Tell us about the interior.
All upholstery is leather which comes from parts of Scandinavia where there are few insects and no barbed wire fences, so the leather surface is as good as it gets. They have quality Wilton carpets, adjustable footrests in the generous rear of the car, and all the fascia is walnut veneer with metal control knobs and switches.
Is it expensive to run?
Very expensive! It has a 6.75L V8, designed for cruising, not speed, with little thought given to petrol consumption. It runs best on 98 octane, so can cost as much as 50c/km driving around town. The tank costs about $200 to fill from empty and will get you from Rotorua to Wellington on a tank.
How much work have you done?
I have not had to do much serious work over the six years I have been its keeper — a couple of radiator leaks, a power steering pump needing replacing, and a few other small matters.
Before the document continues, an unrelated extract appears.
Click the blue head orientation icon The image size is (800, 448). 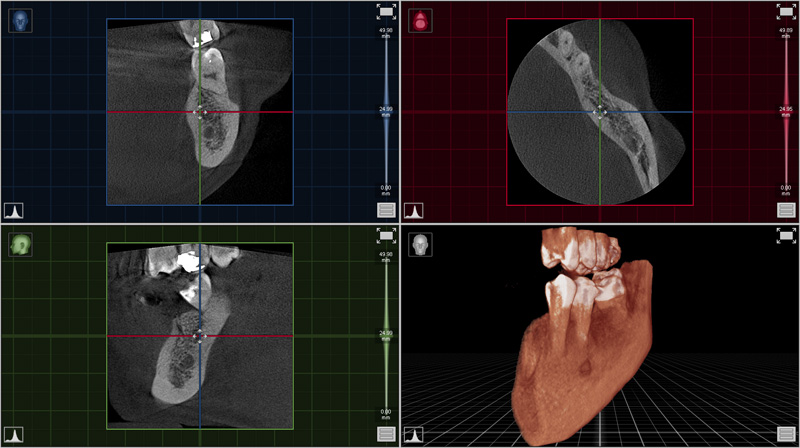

The car has travelled over 200,000km from new.
Do you enjoy other luxuries?
The only other luxury item I aspired to from a young age (I think I wanted a Rolls-Royce from about age 8, and I am 54 now) was a Rolex watch. I bought a new one while at a conference in Hong Kong, and it is on my wrist every day.
Does it fit your personality?
I hope not! I think I am a down-to-earth, average person. I only bought my first suit earlier this year for a black tie dinner. I am a jeans and polo shirt guy, even at work.
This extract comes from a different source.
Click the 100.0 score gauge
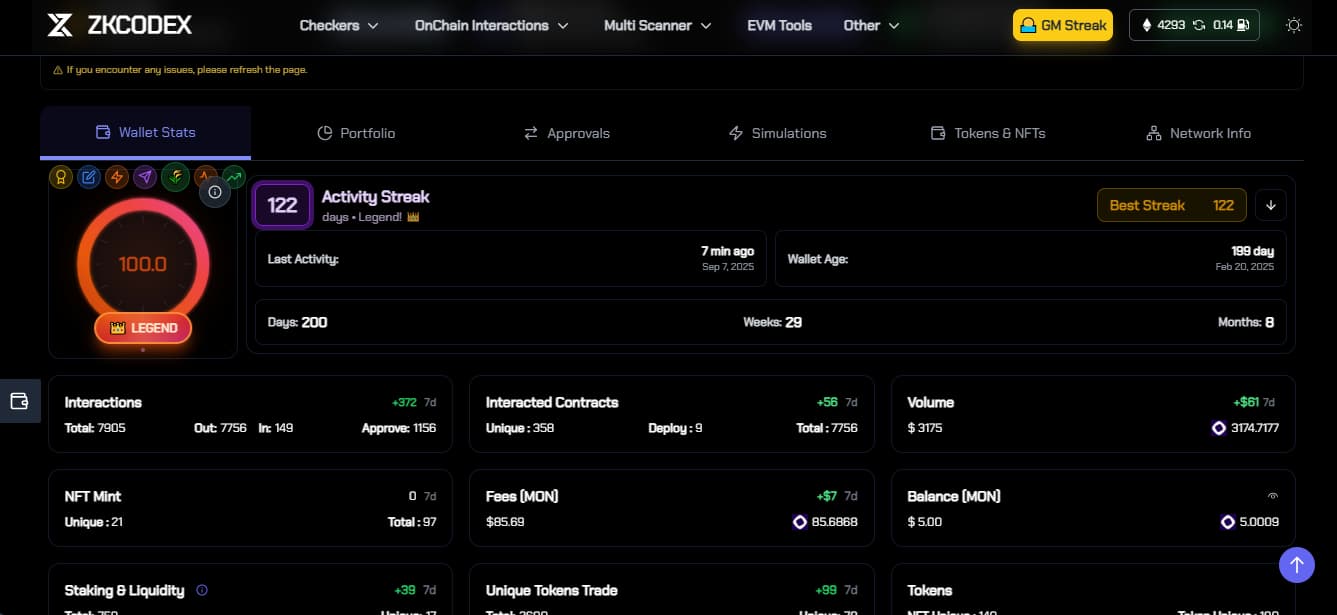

How often do you drive it?
I try to drive it every three weeks. I drive it most years to events at Whangamata and Auckland, and to Wellington. I’d drive it more often if fuel was cheaper!
Do you drive differently when you’re in a Rolls-Royce?
You definitely behave well on the road; you are conspicuous, especially in an older car, but people always let you in to traffic.
What do you always keep in your Rolls-Royce?
Just the factory tool kit and manual, and a home-made coffee cup holder, as they weren’t standard in 1978.
Who else drives it?
My wife does not like driving it, she thinks it’s too big, but it is smaller than a modern ute. My oldest son is 13, and he wants to learn and do his driving test in it when he is 16. I have a few other collector cars, including a 1977 Mercedes-Benz with a soft top, and my wife drives that regularly. She just does not like the bigger cars, except for our Bentley, which she likes, possibly because it is very fast.
If you had to describe the Rolls-Royce as a well-known person?
Winston Churchill. They are both British, a bit posh and not to everyone’s taste?
What was your first car?
A 1967 Ford Cortina Mk2, which I sold and bought an Alfa Romeo. That led to owning many Alfa Romeos. I regret selling two of the Alfas, that first one, a 1974 GTV 2000 couple, and later a 1976 Spider 2000 I had for more than 12 years. Since buying the 1993 Bentley, the 1977 Mercedes-Benz and this 1978 Rolls-Royce Silver Shadow I have added a few more, and I won’t sell them. The additions are a 1929 Essex Super Six, a 1959 Bedford J1 truck, an early 1968 Rolls-Royce Silver Shadow and a 1933 Rolls-Royce 20/25 limousine. The latter two have been challenges to own, with servicing issues, so I have slowed a bit on adding to the garage (other than a 1975 Rolls-Royce which was in a poor state.)
Your dream car?
Probably an unobtainable Alfa Romeo, such as a Stradale from the 1960s, or an obtainable, but beyond-my-means Rolls-Royce, such as a 1980s Camargue or a early 1960s Silver Cloud coupe with “Chinese eye” headlights.